→ Problem details
A word-for-word transcript of every entry is required.

→ Source records

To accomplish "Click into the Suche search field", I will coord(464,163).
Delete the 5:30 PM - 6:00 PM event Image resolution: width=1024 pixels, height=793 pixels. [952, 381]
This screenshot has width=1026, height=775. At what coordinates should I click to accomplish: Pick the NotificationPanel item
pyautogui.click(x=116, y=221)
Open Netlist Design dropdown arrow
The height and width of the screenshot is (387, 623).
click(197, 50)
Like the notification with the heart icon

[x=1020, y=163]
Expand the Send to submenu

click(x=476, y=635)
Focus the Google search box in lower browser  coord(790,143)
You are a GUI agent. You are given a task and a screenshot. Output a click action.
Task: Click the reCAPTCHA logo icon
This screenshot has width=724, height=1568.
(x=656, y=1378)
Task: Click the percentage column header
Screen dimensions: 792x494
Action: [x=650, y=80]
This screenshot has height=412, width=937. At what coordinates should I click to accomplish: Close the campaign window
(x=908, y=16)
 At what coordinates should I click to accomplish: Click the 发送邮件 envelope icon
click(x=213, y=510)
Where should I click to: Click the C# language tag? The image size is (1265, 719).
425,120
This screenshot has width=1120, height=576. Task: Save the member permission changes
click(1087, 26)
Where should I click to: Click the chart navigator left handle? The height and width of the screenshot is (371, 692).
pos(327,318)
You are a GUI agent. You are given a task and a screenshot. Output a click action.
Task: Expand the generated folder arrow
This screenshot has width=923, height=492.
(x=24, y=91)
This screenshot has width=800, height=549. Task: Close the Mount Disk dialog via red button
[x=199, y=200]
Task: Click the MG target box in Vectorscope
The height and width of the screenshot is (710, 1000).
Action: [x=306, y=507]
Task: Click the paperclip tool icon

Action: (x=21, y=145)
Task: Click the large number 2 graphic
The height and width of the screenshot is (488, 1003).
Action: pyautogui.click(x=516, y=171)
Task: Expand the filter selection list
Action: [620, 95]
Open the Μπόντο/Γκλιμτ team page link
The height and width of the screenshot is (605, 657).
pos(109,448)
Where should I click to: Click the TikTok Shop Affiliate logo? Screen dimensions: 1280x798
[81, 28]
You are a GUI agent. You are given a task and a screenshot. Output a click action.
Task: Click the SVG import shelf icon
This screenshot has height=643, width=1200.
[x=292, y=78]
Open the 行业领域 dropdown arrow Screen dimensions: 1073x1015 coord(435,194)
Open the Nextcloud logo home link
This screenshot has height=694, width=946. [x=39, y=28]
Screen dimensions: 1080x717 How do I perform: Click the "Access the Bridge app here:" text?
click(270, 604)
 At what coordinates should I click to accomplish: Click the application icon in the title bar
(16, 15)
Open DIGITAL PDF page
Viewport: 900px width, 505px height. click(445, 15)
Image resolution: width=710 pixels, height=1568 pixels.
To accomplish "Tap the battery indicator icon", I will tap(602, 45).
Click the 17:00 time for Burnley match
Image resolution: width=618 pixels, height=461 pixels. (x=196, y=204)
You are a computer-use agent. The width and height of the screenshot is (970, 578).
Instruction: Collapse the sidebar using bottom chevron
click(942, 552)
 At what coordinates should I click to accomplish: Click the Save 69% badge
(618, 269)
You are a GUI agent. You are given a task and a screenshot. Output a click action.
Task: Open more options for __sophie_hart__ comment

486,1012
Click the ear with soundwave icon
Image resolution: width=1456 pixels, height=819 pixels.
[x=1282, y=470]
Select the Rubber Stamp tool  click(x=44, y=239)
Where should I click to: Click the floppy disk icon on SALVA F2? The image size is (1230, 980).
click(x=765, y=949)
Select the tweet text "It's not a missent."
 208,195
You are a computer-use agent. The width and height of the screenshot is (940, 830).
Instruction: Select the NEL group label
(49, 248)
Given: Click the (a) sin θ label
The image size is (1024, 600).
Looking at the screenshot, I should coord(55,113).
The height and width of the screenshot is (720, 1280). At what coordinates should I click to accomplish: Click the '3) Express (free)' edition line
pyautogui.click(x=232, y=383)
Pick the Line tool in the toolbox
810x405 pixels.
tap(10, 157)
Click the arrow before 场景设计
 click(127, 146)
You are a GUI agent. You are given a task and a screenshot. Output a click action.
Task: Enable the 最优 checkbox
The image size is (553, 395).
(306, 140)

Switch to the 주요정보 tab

→ Output of the exercise
To accomplish "Click into the Suche search field", I will coord(464,163).
Delete the 5:30 PM - 6:00 PM event Image resolution: width=1024 pixels, height=793 pixels. [952, 381]
This screenshot has width=1026, height=775. At what coordinates should I click to accomplish: Pick the NotificationPanel item
pyautogui.click(x=116, y=221)
Open Netlist Design dropdown arrow
The height and width of the screenshot is (387, 623).
click(197, 50)
Like the notification with the heart icon

[x=1020, y=163]
Expand the Send to submenu

click(x=476, y=635)
Focus the Google search box in lower browser  coord(790,143)
You are a GUI agent. You are given a task and a screenshot. Output a click action.
Task: Click the reCAPTCHA logo icon
This screenshot has width=724, height=1568.
(x=656, y=1378)
Task: Click the percentage column header
Screen dimensions: 792x494
Action: [x=650, y=80]
This screenshot has height=412, width=937. At what coordinates should I click to accomplish: Close the campaign window
(x=908, y=16)
 At what coordinates should I click to accomplish: Click the 发送邮件 envelope icon
click(x=213, y=510)
Where should I click to: Click the C# language tag? The image size is (1265, 719).
425,120
This screenshot has width=1120, height=576. Task: Save the member permission changes
click(1087, 26)
Where should I click to: Click the chart navigator left handle? The height and width of the screenshot is (371, 692).
pos(327,318)
You are a GUI agent. You are given a task and a screenshot. Output a click action.
Task: Expand the generated folder arrow
This screenshot has width=923, height=492.
(x=24, y=91)
This screenshot has width=800, height=549. Task: Close the Mount Disk dialog via red button
[x=199, y=200]
Task: Click the MG target box in Vectorscope
The height and width of the screenshot is (710, 1000).
Action: [x=306, y=507]
Task: Click the paperclip tool icon

Action: (x=21, y=145)
Task: Click the large number 2 graphic
The height and width of the screenshot is (488, 1003).
Action: pyautogui.click(x=516, y=171)
Task: Expand the filter selection list
Action: [620, 95]
Open the Μπόντο/Γκλιμτ team page link
The height and width of the screenshot is (605, 657).
pos(109,448)
Where should I click to: Click the TikTok Shop Affiliate logo? Screen dimensions: 1280x798
[81, 28]
You are a GUI agent. You are given a task and a screenshot. Output a click action.
Task: Click the SVG import shelf icon
This screenshot has height=643, width=1200.
[x=292, y=78]
Open the 行业领域 dropdown arrow Screen dimensions: 1073x1015 coord(435,194)
Open the Nextcloud logo home link
This screenshot has height=694, width=946. [x=39, y=28]
Screen dimensions: 1080x717 How do I perform: Click the "Access the Bridge app here:" text?
click(270, 604)
 At what coordinates should I click to accomplish: Click the application icon in the title bar
(16, 15)
Open DIGITAL PDF page
Viewport: 900px width, 505px height. click(445, 15)
Image resolution: width=710 pixels, height=1568 pixels.
To accomplish "Tap the battery indicator icon", I will tap(602, 45).
Click the 17:00 time for Burnley match
Image resolution: width=618 pixels, height=461 pixels. (x=196, y=204)
You are a computer-use agent. The width and height of the screenshot is (970, 578).
Instruction: Collapse the sidebar using bottom chevron
click(942, 552)
 At what coordinates should I click to accomplish: Click the Save 69% badge
(618, 269)
You are a GUI agent. You are given a task and a screenshot. Output a click action.
Task: Open more options for __sophie_hart__ comment

486,1012
Click the ear with soundwave icon
Image resolution: width=1456 pixels, height=819 pixels.
[x=1282, y=470]
Select the Rubber Stamp tool  click(x=44, y=239)
Where should I click to: Click the floppy disk icon on SALVA F2? The image size is (1230, 980).
click(x=765, y=949)
Select the tweet text "It's not a missent."
 208,195
You are a computer-use agent. The width and height of the screenshot is (940, 830).
Instruction: Select the NEL group label
(49, 248)
Given: Click the (a) sin θ label
The image size is (1024, 600).
Looking at the screenshot, I should coord(55,113).
The height and width of the screenshot is (720, 1280). At what coordinates should I click to accomplish: Click the '3) Express (free)' edition line
pyautogui.click(x=232, y=383)
Pick the Line tool in the toolbox
810x405 pixels.
tap(10, 157)
Click the arrow before 场景设计
 click(127, 146)
You are a GUI agent. You are given a task and a screenshot. Output a click action.
Task: Enable the 最优 checkbox
The image size is (553, 395).
(306, 140)

Switch to the 주요정보 tab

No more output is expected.